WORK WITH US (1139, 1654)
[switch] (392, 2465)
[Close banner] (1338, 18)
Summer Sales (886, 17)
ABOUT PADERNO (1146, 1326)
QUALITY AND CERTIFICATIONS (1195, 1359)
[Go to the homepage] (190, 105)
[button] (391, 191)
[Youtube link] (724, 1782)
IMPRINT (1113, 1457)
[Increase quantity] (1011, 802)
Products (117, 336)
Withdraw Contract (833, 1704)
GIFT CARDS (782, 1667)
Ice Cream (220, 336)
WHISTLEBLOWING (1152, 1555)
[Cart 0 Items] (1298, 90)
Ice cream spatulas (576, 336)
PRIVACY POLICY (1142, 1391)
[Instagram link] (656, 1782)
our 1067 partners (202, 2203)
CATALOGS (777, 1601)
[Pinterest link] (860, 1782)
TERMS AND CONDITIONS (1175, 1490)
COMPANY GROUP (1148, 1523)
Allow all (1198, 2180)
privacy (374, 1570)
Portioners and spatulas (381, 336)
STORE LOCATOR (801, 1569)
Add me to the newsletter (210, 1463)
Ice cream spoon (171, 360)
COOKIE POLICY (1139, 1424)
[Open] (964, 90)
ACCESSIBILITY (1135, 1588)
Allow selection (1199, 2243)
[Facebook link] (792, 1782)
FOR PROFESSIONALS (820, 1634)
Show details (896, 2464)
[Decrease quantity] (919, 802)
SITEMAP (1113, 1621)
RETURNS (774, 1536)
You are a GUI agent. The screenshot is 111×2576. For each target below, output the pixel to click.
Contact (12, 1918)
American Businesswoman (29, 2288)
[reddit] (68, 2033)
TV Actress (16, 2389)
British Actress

_Work to complete_
Which of the lines in the material above contain "quantity"? Copy each one out.

_Problem solution_
[Increase quantity] (1011, 802)
[Decrease quantity] (919, 802)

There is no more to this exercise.